Austin Fire Department’s burning desire for education takes them to California
Firefighters in Austin are adept and experienced when it comes to fighting brush fires. However, when it comes to large-scale wildland/urban-interface fires, our city’s firefighters don’t have as much experience.
So, in hopes of gaining some real-life education in anticipation of a “mega-fire” that is feared to happen in West Austin, the Austin Fire Department volunteered some of its firefighters to help extinguish this summer’s Carr Fire in California.
“This is the first time the Austin Fire Department was deployed outside the state,” said Assistant Fire Chief Richard Davis at the Nov. 5 meeting of the Public Safety Commission. When the state of California called for assistance, five Austin firefighters responded and traveled to help tackle the 229,651-acre fire – approximately seven times bigger than the 2011 Bastrop wildfire – that was raging in Northern California.

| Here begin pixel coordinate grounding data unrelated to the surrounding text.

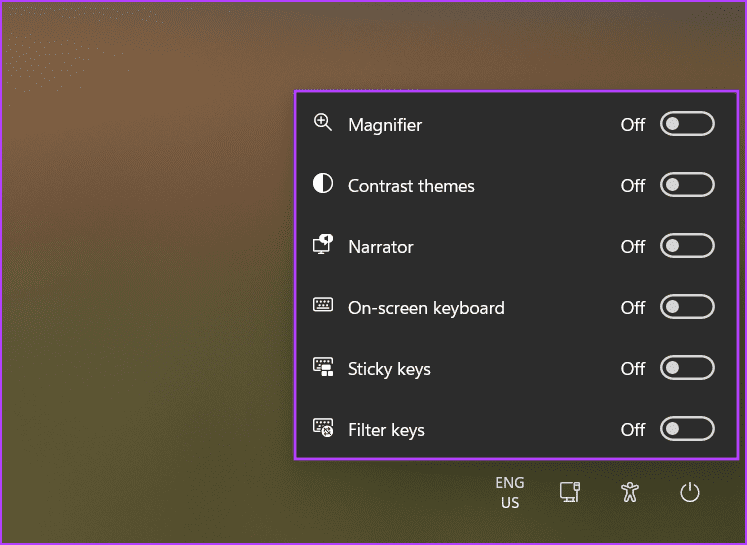Image resolution: width=747 pixels, height=545 pixels.
Task: Click the Sticky keys icon
Action: click(x=323, y=367)
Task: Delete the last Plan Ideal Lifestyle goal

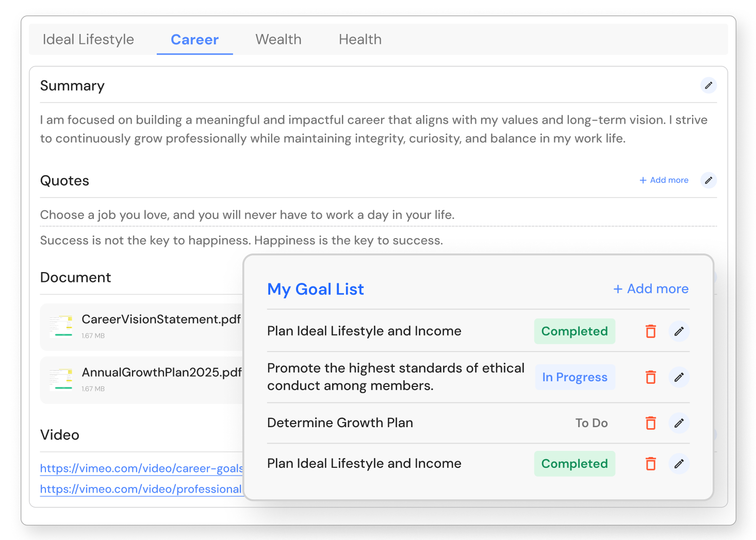Action: (x=651, y=464)
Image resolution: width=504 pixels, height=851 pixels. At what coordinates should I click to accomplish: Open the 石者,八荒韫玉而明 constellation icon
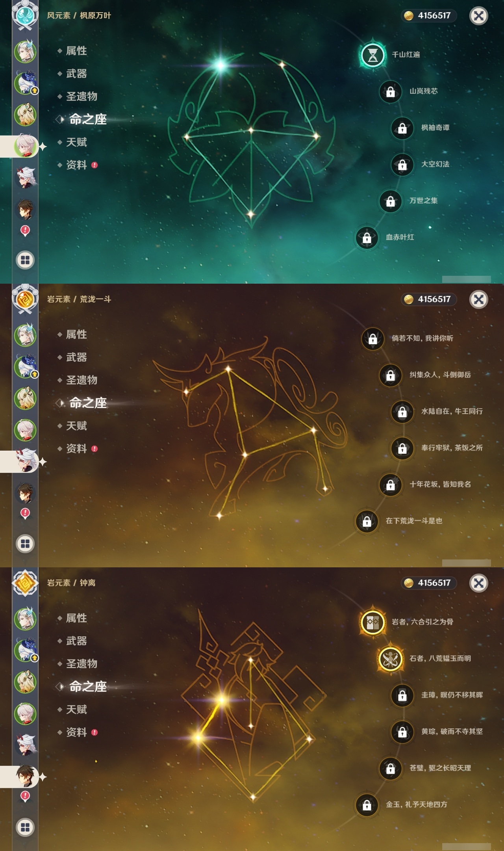[390, 659]
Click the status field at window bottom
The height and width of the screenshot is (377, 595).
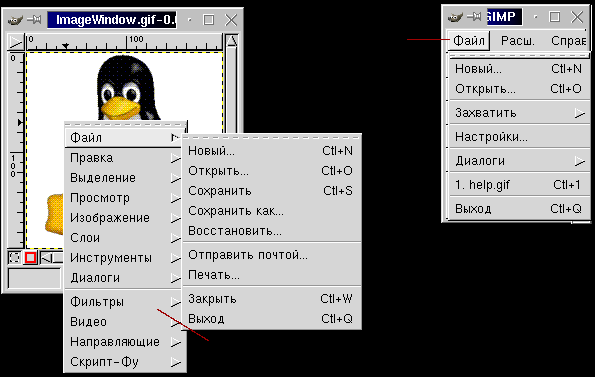click(35, 278)
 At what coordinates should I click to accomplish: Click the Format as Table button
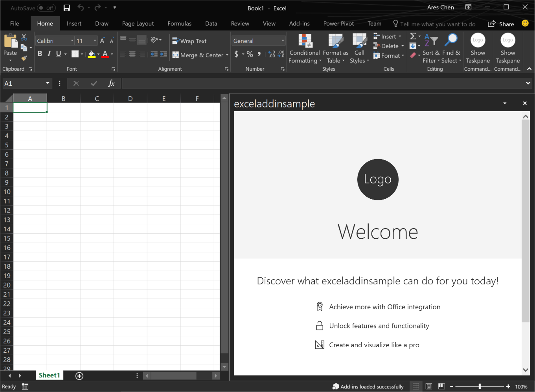pyautogui.click(x=335, y=48)
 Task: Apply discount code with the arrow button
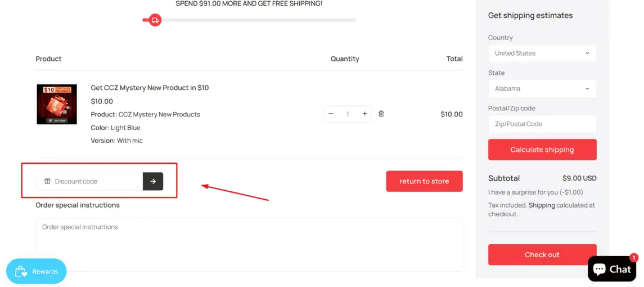[153, 181]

“It was mind-numbingly exhausting,” Battalion Chief Randy Denzer told the commissioners. “We called it the grind.”
Still, Lieutenant Steve Gibbon insisted that the experience was invaluable. “Just for us to be exposed to this type 1 incident management team was amazing … you can’t read it in a textbook.” He explained that experiencing such a high-intensity fire helped the Austin team learn how to do structure triage and how to operate in entire neighborhoods that are burning. Likewise, Gibbon explained that he and his four colleagues saw firsthand how to implement effective evacuation planning, including all of the preparation that is required before the first column of smoke has even been sighted. “These are all training things we would not get in Central Texas,” he said.
The training is also free. According to Denzer, the city of Austin doesn’t pay a dime to send trained staff to other locations to offer assistance in fighting fires. The federal government reimburses all of their expenditures. Denzer encouraged the commissioners to inform city officials about the benefits of fighting fires in other locations should future opportunities arise.
Curious to know the precise value of this experience to the city, Commissioner Kim Rossmo wanted to know what lessons could be applied to Austin. “What should we be doing that we’re not?” he asked.
Chief Denzer noted that if money was no constraint he would have a laundry list of recommendations. However, being realistic, he suggested that the city and the fire department engage in more community work to prepare Austinites for the threat of fire in West Austin.
Commissioner Ed Scruggs noted that it is not merely Austin that should be prepared. Surrounding municipalities need to be on the same page and have similar triage plans so that resources can move quickly to combat the blazes before they spread like wildfire.
There is only one issue with collaboration. “We’re working with more private landowners in the state of Texas,” noted Chief Denzer. That, he explained, makes it harder to have interlocked coordination like the state of California employs.
Still, the commissioners and the fire department agree that it is paramount that they prepare the citizens of Austin for the “big bad fire” that is going to happen in West Austin. As it stands, “If it (a mega-fire) came through West Austin right now everyone would be feeling the effects of it,” explained Denzer.
To help plan for the future, the fire department will return to the Public Safety Commission in January to continue discussing wildfire prevention and preparedness in Greater Austin.